Parker Hollingsworth and Stephen Piccolo, Biology
Introduction
Machine learning classification is a type of artificial intelligence that learns from data and makes predictions. There are many different algorithms that can be used to develop predictive models for machine learning. Generally the algorithm looks for patterns in the data and uses those patterns to make predictions on an additional data set. This type of artificial intelligence is being used increasingly in the biomedical community to predict disease diagnosis and prognosis. Although machine learning has shown to provide promising results, it is far from perfect. The accuracy of the predictive model often depends on arbitrary decisions made by researchers. Researchers are often unsure which algorithms or which features of the data to use in the analysis. In this paper, I apply classification algorithms to five datasets and compare the accuracy across 24 different algorithms.
Methods
Data used in this project was downloaded from Gene Expression Omnibus (http://www.ncbi.nlm.nih.gov/geo). The following datasets were selected for this analysis:
- GSE10320: Predicting Relapse in Favorable Histology Wilms Tumor Using Gene Expression. Data from 53 relapse patients, and 91 non-relapse patients were used.

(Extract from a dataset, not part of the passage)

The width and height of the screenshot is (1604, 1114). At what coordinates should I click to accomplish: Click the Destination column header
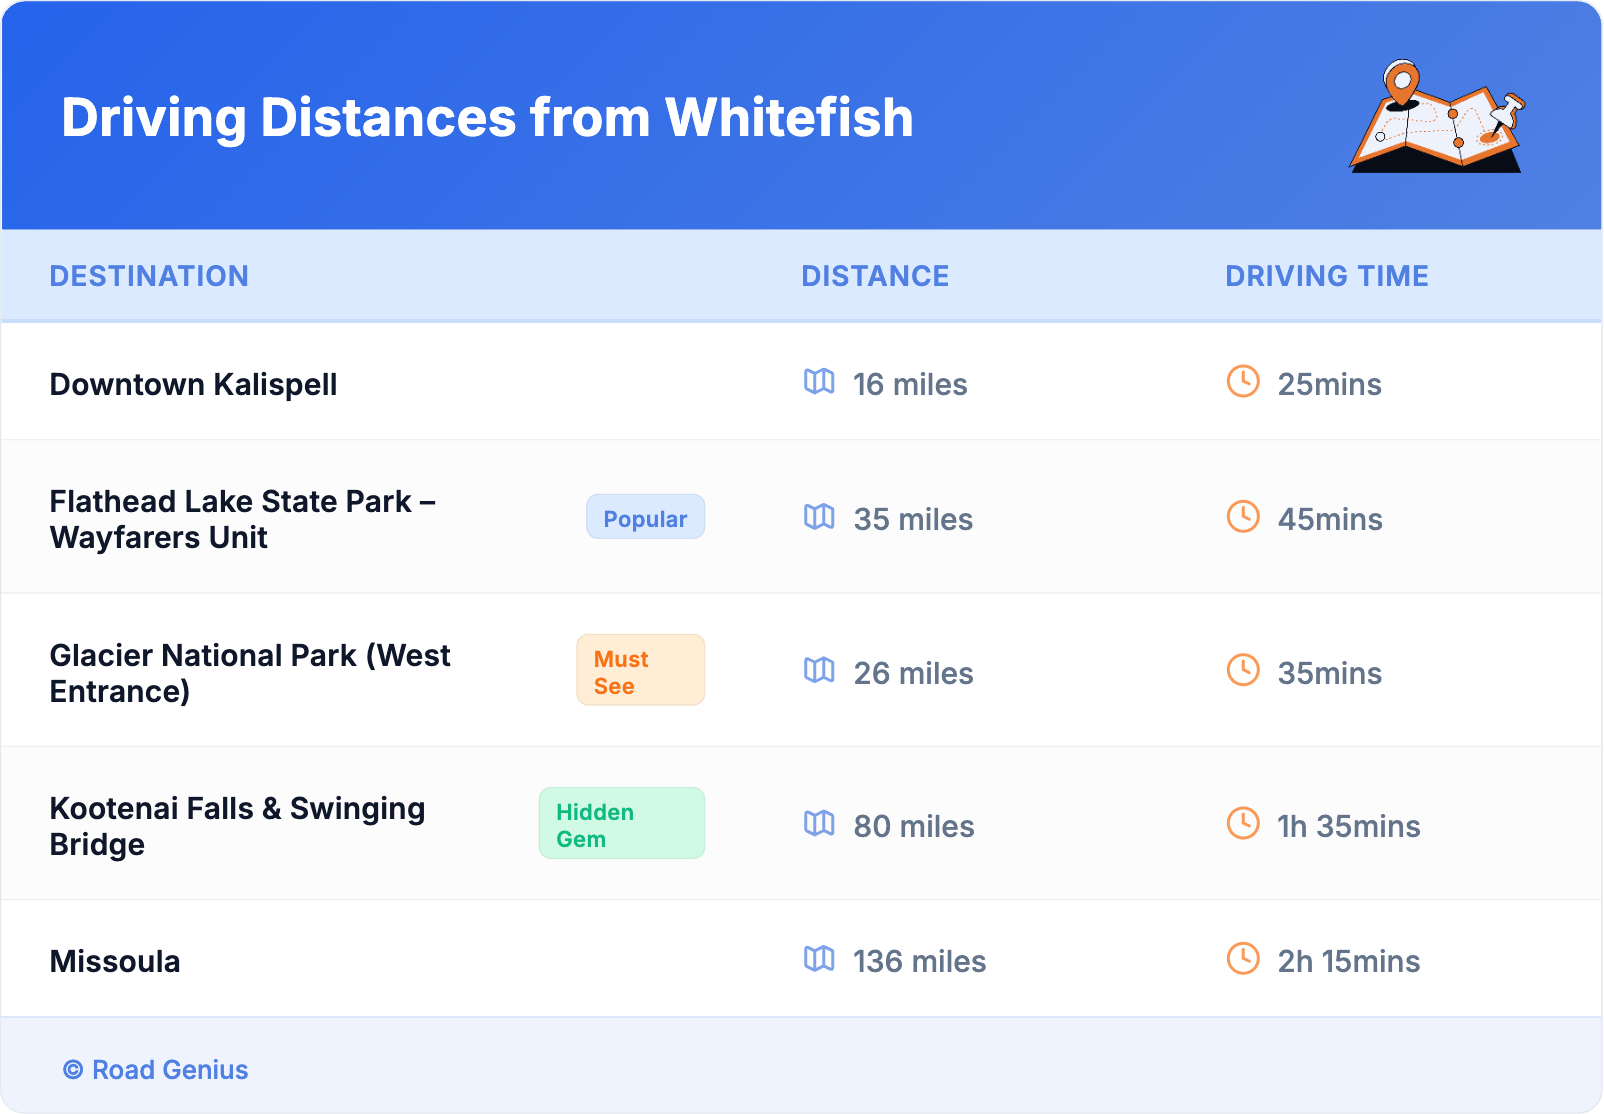click(149, 276)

- GSE15296: Peripheral blood biomarker signatures for acute kidney transplant rejection. Data from 51 acute kidney rejection patients and 24 well-functioning kidney Transplant patients were used.

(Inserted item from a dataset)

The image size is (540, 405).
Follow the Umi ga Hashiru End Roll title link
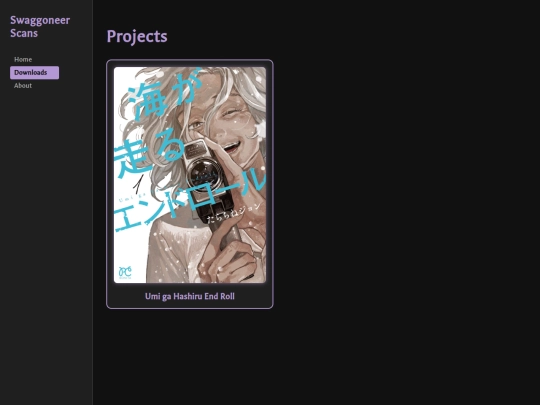click(190, 297)
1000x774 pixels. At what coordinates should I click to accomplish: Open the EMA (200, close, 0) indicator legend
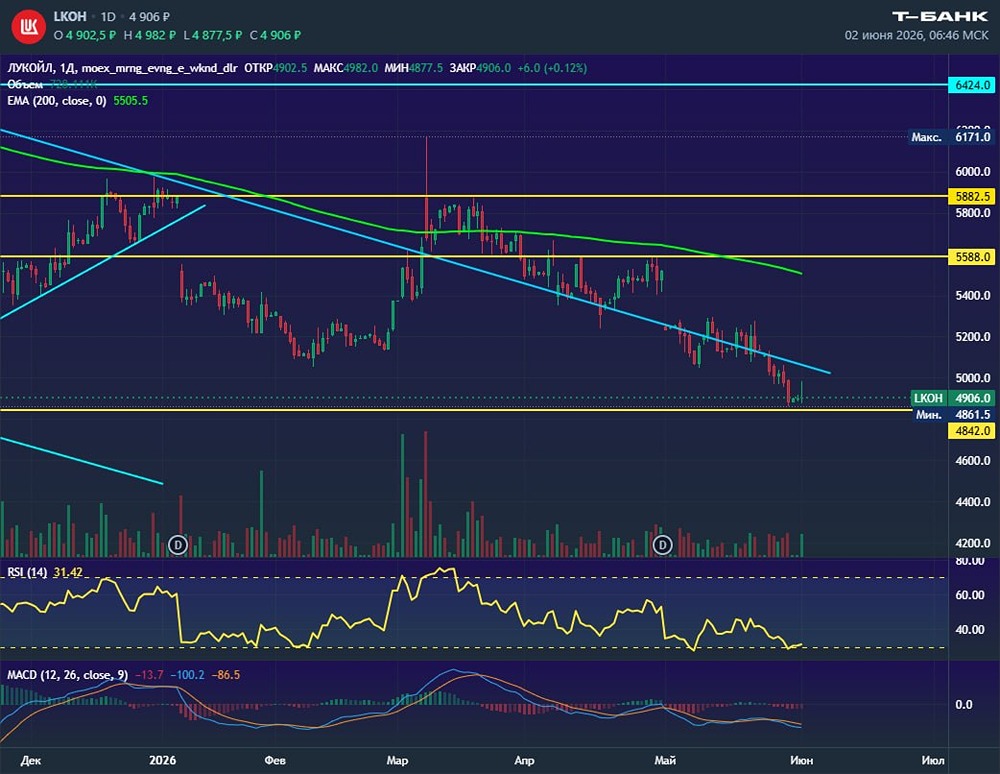click(x=57, y=101)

- GSE17920: Expression data of diagnostic biopsy samples from Hodgkin lymphoma Patients. Data from 38 failed treatment patients and 92 successful treatment patients were used.
- GSE21653: A gene expression signature identifies two prognostic subgroups of basal breast cancer. Data from 83 5-year disease free survival patients and 169 <5-year disease free survival patients were used.

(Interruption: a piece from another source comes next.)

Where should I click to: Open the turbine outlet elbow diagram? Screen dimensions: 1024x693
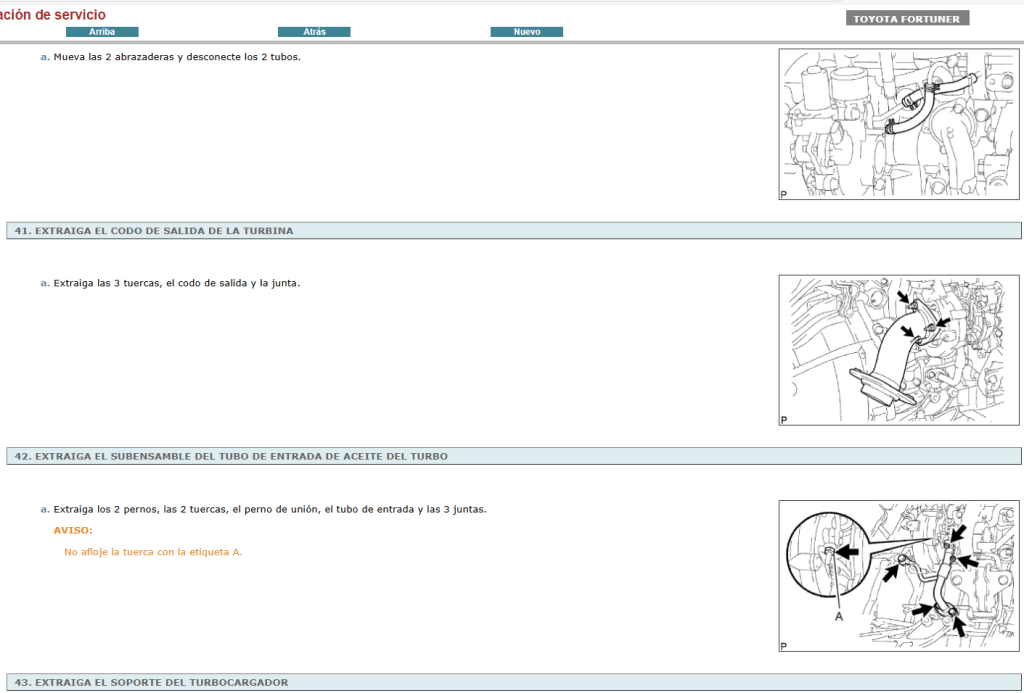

- GSE46449: Expression data from Patients with Bipolar (BP) Disorder and Matched Control Subjects. Data from 49 patients and 39 control subjects were used.
Raw gene expression data were downloaded in the form of .CEL files and normalized using SCAN.UPC (http://www.bioconductor.org/packages/release/bioc/html/SCAN.UPC.html). A tabseparated expression file was created for each dataset. Clinical features were selected manually and added to a separate data file. The class/outcome being predicted was also selected and included in a third file. To perform classification, we used the ML-Flex tool (http://mlflex.sourceforge.net). We applied 24 algorithms to each dataset and evaluated accuracy across 100 randomly selected training and testing data sets. Computing was performed using BYU’s Fulton Supercomputing Lab. The results for each analysis were summarized and put into separate “tidy data” files. This will allow us to easily compare and analyze results across multiple datasets.
Results
We used area under the curve (AUC) scores to compare the predictive accuracy of each algorithm. AUC scores for the nine algorithms that performed best on average across the five datasets are shown below.
Discussion
The results show just how different the predictive accuracy can be depending on the algorithm and type of data used in the analysis. In general, “ensemble” methods performed best; these methods combine evidence across multiple types of data and/or multiple types of algorithms. I am currently extending this research to 95 additional datasets. Our goal is to publish a study in a peer-reviewed journal and make these datasets publicly available to other researchers to perform additional benchmarks. These benchmark datasets will help other researchers to select machine-learning algorithms that are best suited for their own datasets.